Climate study, funded in part by conservative group, confirms global warming
The latest global warming results confirm those from earlier, independent studies by scientists at NASA and elsewhere that came under fire from skeptics in an episode known as 'climategate.'
The footnote of the article that was linked said:[Editor's note: The original headline was changed to correct an inaccuracy about who funded the new climate study. Moreover, the original headline inferred that the Charles Koch Charitable Foundation may not have funded the research if it had known what the outcome would be, although there is no indication that is the case.]
As I say every time this comes up... the crux for those who actually debate the issue intelligently has not been "is it getting warmer?" That's acknowledged by anyone who's even done a smattering of casual research. Where the controversy lies is as to whether it is anthropogenic. Whether it's getting warmer as part of a natural cycle, or what if any discernible contribution mankind is making.The Article said:The work makes no attempt to attribute the rising temperatures to any particular cause.
Dear god, according to board witticisms, it's 2006! Quick! Sell my stock before the crash!Reality has a liberal bias.
Yes Gas, we all remember when you stopped saying the warming isn't real and started saying that maybe it's not because of humans...
It's still funny!
And it was done because of the climategate (they really needs to stop with the gate thing already btw) thing...
Does the phrase "Are our SUVs causing global warming on mars too? Because it's getting warmer there as well" sound familiar? Because I'm pretty sure I say it every time this comes up. You guys just attribute every argument you hate to me. You'd think I'd be used to it by now.You can keep changing your arguments all you want, Gas. It won't make you correct.

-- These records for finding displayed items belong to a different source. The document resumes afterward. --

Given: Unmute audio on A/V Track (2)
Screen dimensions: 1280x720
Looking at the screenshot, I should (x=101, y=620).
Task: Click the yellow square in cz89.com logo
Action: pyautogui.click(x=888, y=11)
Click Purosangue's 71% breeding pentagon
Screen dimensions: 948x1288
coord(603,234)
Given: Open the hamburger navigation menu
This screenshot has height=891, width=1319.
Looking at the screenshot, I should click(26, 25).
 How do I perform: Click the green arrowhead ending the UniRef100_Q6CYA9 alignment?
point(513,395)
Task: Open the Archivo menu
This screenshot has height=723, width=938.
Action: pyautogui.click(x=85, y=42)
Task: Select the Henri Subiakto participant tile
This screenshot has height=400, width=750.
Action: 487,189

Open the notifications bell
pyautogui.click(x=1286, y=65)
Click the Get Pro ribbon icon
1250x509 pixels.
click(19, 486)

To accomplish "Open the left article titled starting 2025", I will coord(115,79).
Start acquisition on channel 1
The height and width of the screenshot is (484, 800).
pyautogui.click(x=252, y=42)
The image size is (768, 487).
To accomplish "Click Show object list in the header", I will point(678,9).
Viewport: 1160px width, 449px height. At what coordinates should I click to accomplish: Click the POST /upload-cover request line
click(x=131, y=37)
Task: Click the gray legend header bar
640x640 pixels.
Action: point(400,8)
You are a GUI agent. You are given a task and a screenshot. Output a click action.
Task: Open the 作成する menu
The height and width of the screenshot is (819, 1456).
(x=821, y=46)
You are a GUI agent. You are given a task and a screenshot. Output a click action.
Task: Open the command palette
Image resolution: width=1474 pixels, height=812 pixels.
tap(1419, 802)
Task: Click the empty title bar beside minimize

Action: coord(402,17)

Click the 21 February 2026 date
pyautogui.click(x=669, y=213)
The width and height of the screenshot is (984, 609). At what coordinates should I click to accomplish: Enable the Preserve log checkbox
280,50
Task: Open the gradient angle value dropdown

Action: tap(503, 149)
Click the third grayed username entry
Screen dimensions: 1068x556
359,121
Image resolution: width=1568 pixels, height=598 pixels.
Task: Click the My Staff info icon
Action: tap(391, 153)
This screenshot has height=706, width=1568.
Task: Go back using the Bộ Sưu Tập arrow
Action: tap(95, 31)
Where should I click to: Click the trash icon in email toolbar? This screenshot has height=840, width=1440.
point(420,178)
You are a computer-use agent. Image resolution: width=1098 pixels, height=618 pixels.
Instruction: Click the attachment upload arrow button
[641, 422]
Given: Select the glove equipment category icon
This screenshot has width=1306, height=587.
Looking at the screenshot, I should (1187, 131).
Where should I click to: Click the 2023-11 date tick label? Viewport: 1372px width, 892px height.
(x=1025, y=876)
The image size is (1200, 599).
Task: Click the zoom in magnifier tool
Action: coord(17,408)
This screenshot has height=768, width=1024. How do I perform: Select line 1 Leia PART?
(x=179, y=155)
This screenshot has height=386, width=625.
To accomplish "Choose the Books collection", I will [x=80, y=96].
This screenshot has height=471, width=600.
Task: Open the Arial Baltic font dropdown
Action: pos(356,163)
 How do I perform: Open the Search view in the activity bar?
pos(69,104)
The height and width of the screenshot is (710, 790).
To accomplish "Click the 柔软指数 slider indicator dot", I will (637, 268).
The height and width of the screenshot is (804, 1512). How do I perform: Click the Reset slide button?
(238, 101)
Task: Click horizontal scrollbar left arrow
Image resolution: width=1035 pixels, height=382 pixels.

I want to specifically "like" this comment. The Stop Global Warming message is not something that is going to connect with people because they respond to local interests more immediately than to global ones. It is a method of screaming one message over and over in the hopes that people will be change. The Global Warming advocates have no sense of how to actually change people's behaviors. Show people how their own towns are being polluted in the air and water and they will get more involved.I've said all along anyway that it really doesn't matter if it's anthropogenic in origin or not. There are like a billion other, more obvious reasons to regulate the release of that stuff into the environment, almost making the climate change argument moot.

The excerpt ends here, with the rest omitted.